PROMPT A: Can you format the records as a Markdown table with the columns "Row" and "Line," running from the first line of the records up to and including the line with "Action: coord(599,72)"? Number each row, skip blank lines, and leave the pictures out.

┌─ EXTRACT TO READ

OpenTheory Article File Format

Overview

An OpenTheory article file encodes a higher order logic theory. Articles take the form of text files using the UTF-8 encoding, and contain commands which are processed by a stack-based virtual machine. The result of reading an article is an import set Γ of assumptions and an export set Δ of theorems. The theory Γ ⊳ Δ encoded by the article consists of a proof that the theorems in Δ logically derive from the assumptions in Γ.

Types

The primitive types processed by the virtual machine are:

int
Integers, such as 0, 42 and -5.
string
Strings, such as "foo" and "".
name
Names in a hierarchical namespace, such as bool or Number.Natural.prime. Names are represented by the type string list * string, where the namespace is represented by the string list component and the local name is represented by the string component. For example, bool is represented by ([],"bool"), and Number.Natural.prime is represented by (["Number","Natural"],"prime"). The namespace represented by the nil string list is called the global namespace.
typeOp
Higher order logic type operators, such as bool and list. The primitive Boolean type operator bool has name ([],"bool") (and arity 0), and the primitive function space type operator has name ([],"->") (and arity 2). Type operators may be either external to the article or defined in the article. Two type operators are equal iff (i) they have the same name, and (ii) either they are both external or they are both defined with the same definition.
type
Higher order logic types, such as α and bool list.
const
Higher order logic constants, such as T and =. The primitive equality constant has name ([],"=") (and principal type α → α → bool). Constants may be either external to the article or defined in the article. Two constants are equal iff (i) they have the same name, and (ii) either they are both external or they are both defined with the same definition.
var
Higher order logic term variables, such as x. Variables are identified by name and type, so two variables such as x : bool and x : α with the same name and different types are treated as distinct.
term
Higher order logic terms, such as 13 and λx. x. Terms always contain a type (though it is often omitted for clarity), so these examples might be more fully written as 13 : Number.Natural.natural and (λ(x : α). (x : α)) : α → α. Terms are α-equivalent if they are equal up to a consistent renaming of bound variables, so λx y. x + y is α-equivalent to λy x. y + x but not to λy x. x + y.
thm
Higher order logic theorems, such as ⊦ x = x and { x = y, y = T } ⊦ x. Theorems consist of a hypothesis term set and conclusion term, both of which are interpreted modulo α-equivalence.

└─

PROMPT B: Retype the passage of the OpenTheory article format description from "OpenTheory Article File Format" up to and including "assumptions in Γ.".

┌─ SUPPLIED INFORMATION

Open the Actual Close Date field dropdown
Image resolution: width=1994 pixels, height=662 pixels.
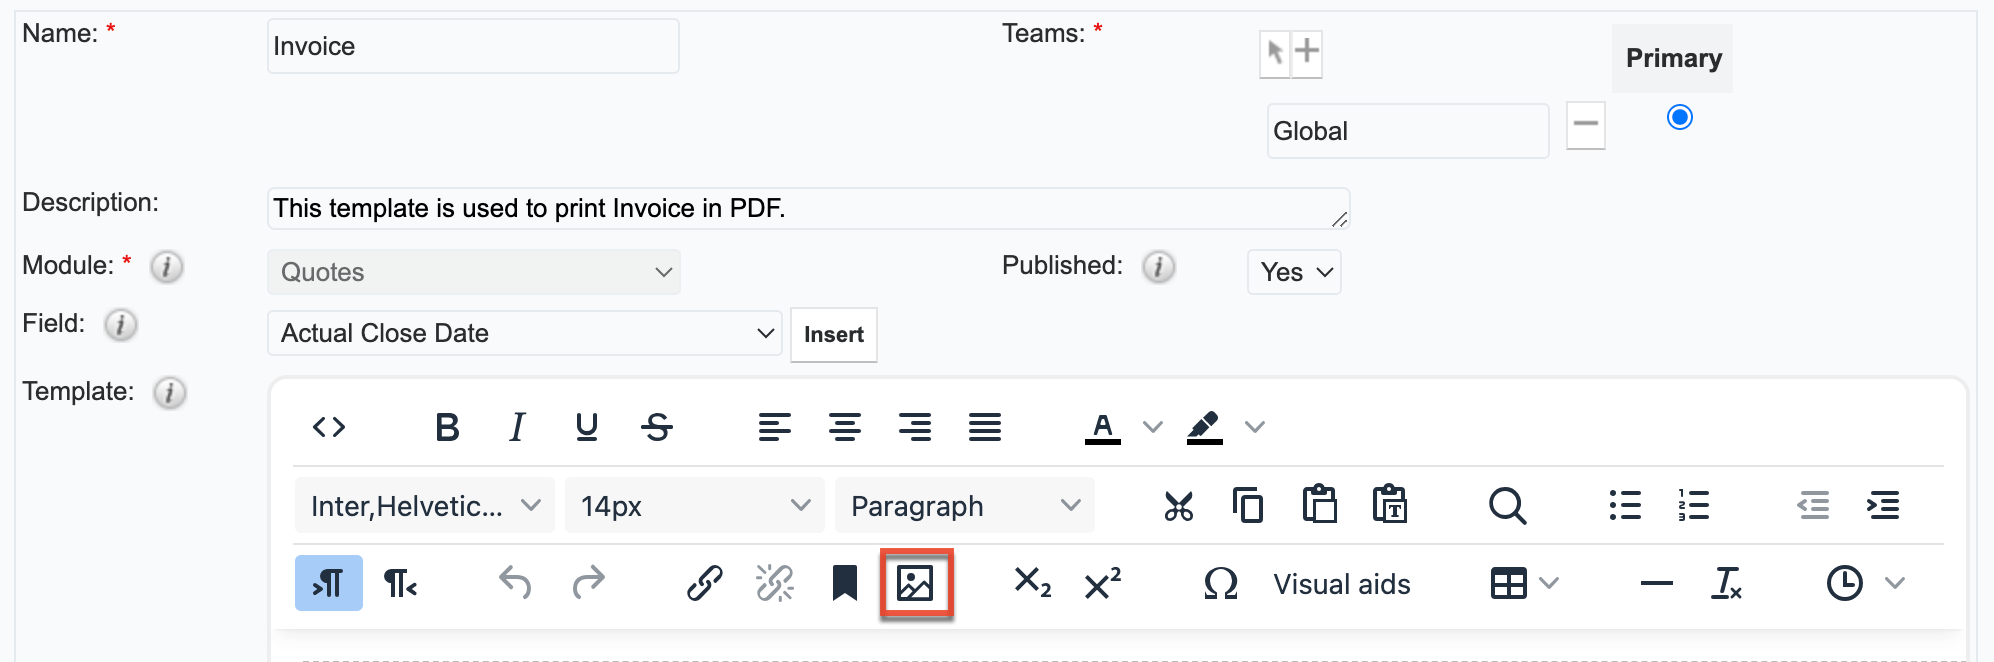[523, 333]
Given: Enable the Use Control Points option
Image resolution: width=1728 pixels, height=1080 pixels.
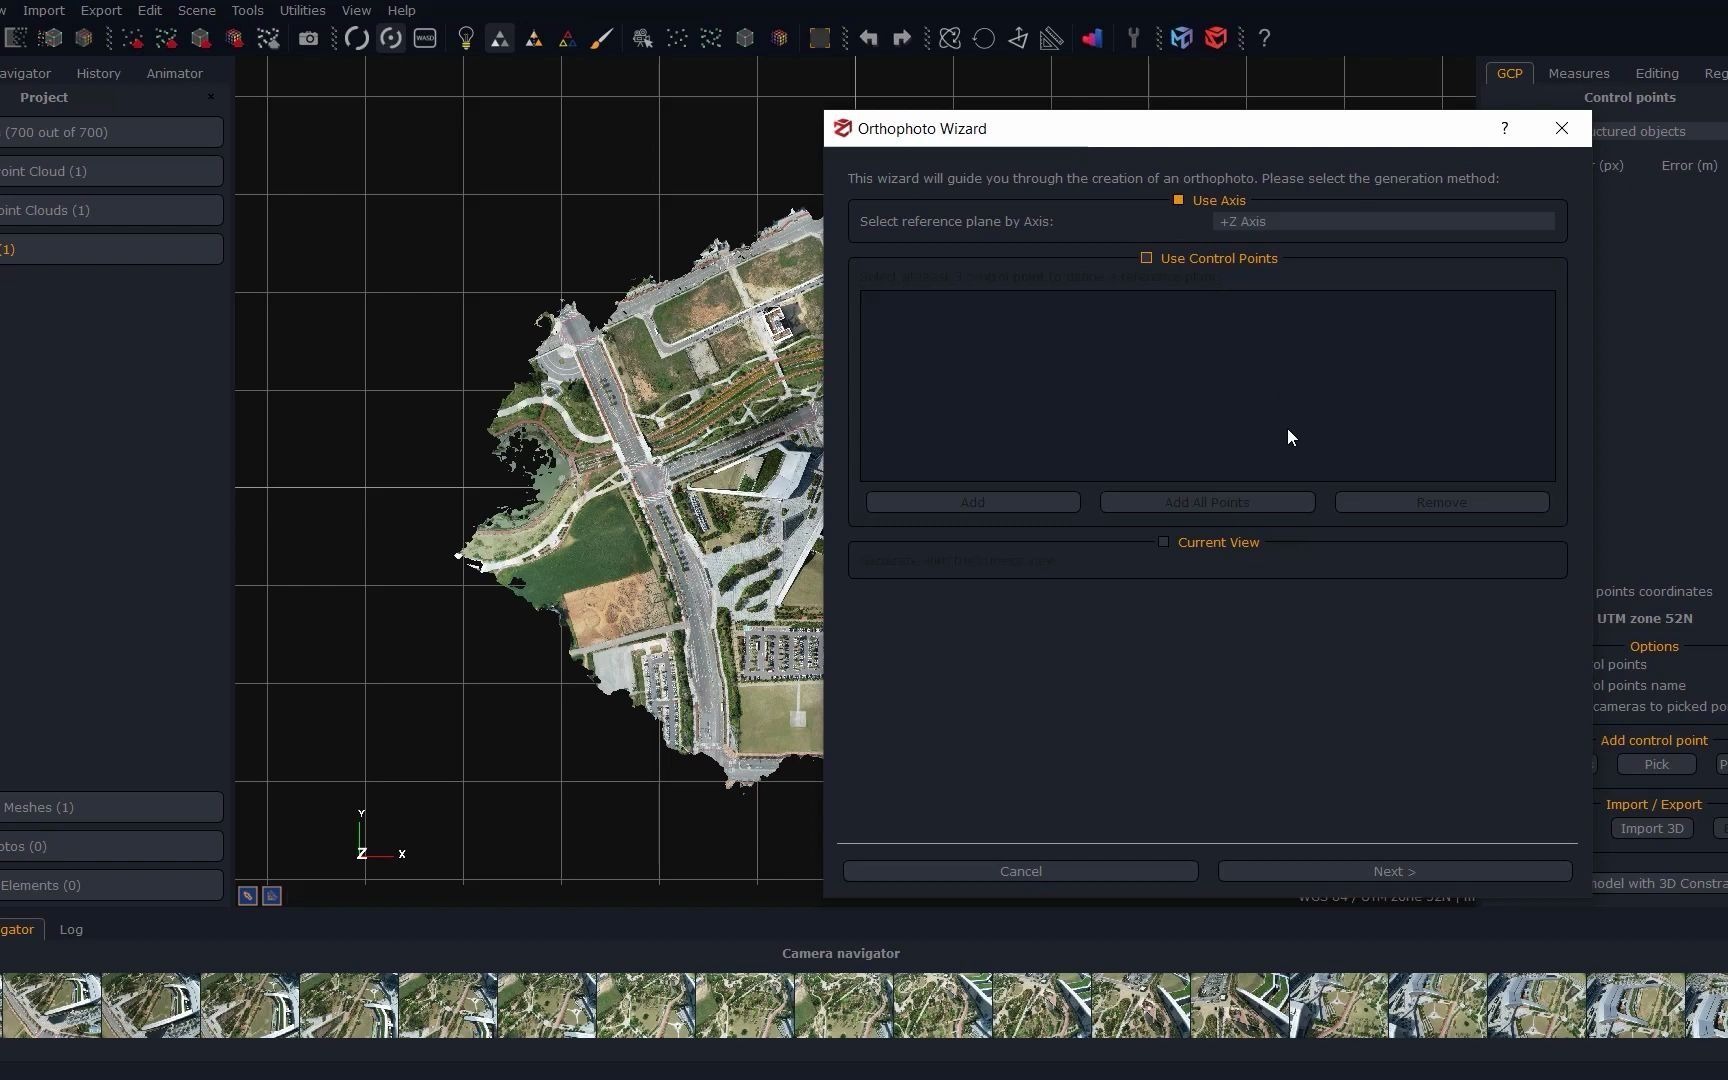Looking at the screenshot, I should point(1147,258).
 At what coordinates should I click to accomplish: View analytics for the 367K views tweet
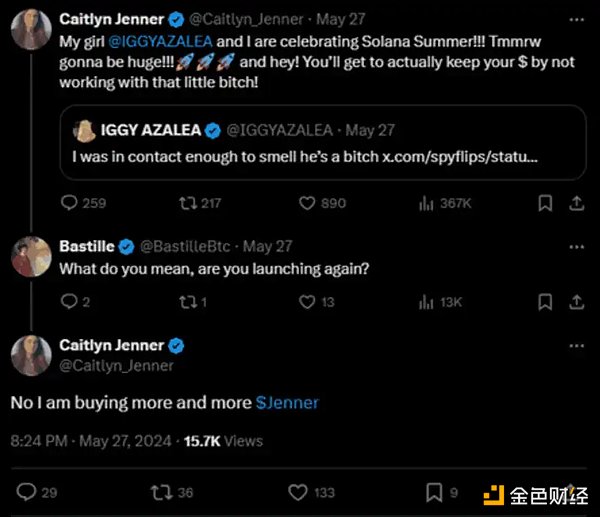427,203
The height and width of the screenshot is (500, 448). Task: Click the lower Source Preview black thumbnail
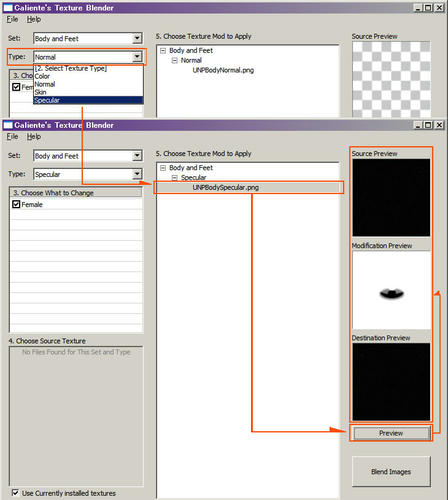pos(391,198)
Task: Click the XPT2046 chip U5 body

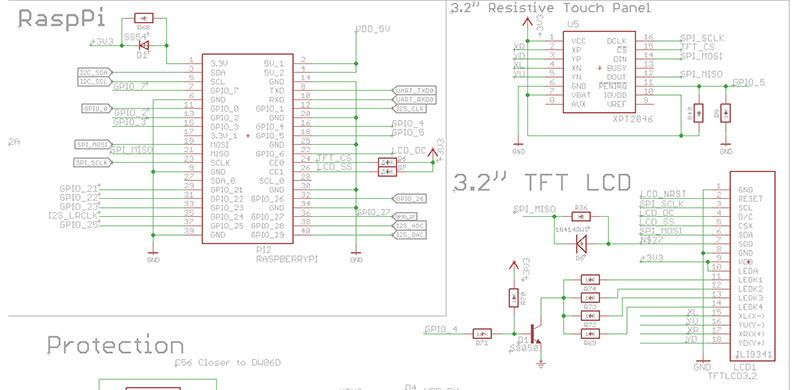Action: coord(599,72)
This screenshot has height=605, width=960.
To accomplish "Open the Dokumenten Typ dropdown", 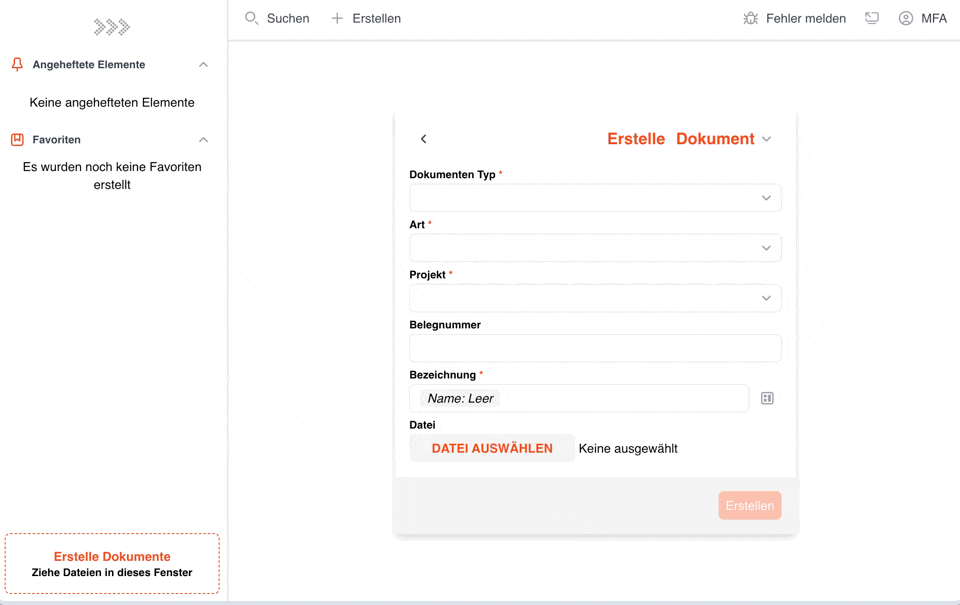I will [x=595, y=198].
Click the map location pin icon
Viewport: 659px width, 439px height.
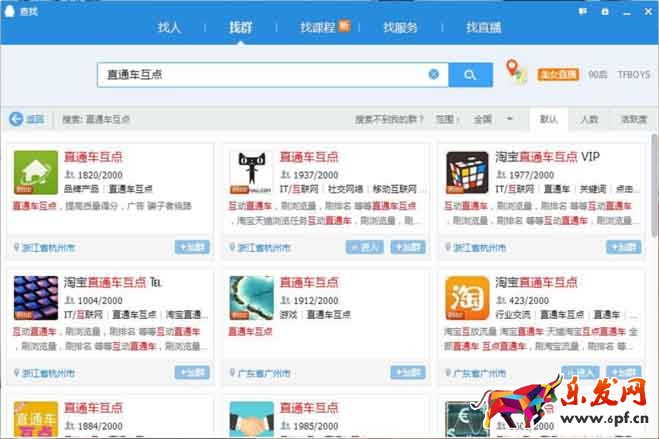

└─

CORRECT RESULT A:
| Row | Line |
|---|---|
| 1 | Open the Actual Close Date field dropdown |
| 2 | Image resolution: width=1994 pixels, height=662 pixels. |
| 3 | [523, 333] |
| 4 | Given: Enable the Use Control Points option |
| 5 | Image resolution: width=1728 pixels, height=1080 pixels. |
| 6 | Looking at the screenshot, I should point(1147,258). |
| 7 |  At what coordinates should I click to accomplish: View analytics for the 367K views tweet |
| 8 | 427,203 |
| 9 | The height and width of the screenshot is (500, 448). Task: Click the lower Source Preview black thumbnail |
| 10 | pos(391,198) |
| 11 | Task: Click the XPT2046 chip U5 body |
| 12 | Action: coord(599,72) |

CORRECT RESULT B:
OpenTheory Article File Format

Overview

An OpenTheory article file encodes a higher order logic theory. Articles take the form of text files using the UTF-8 encoding, and contain commands which are processed by a stack-based virtual machine. The result of reading an article is an import set Γ of assumptions and an export set Δ of theorems. The theory Γ ⊳ Δ encoded by the article consists of a proof that the theorems in Δ logically derive from the assumptions in Γ.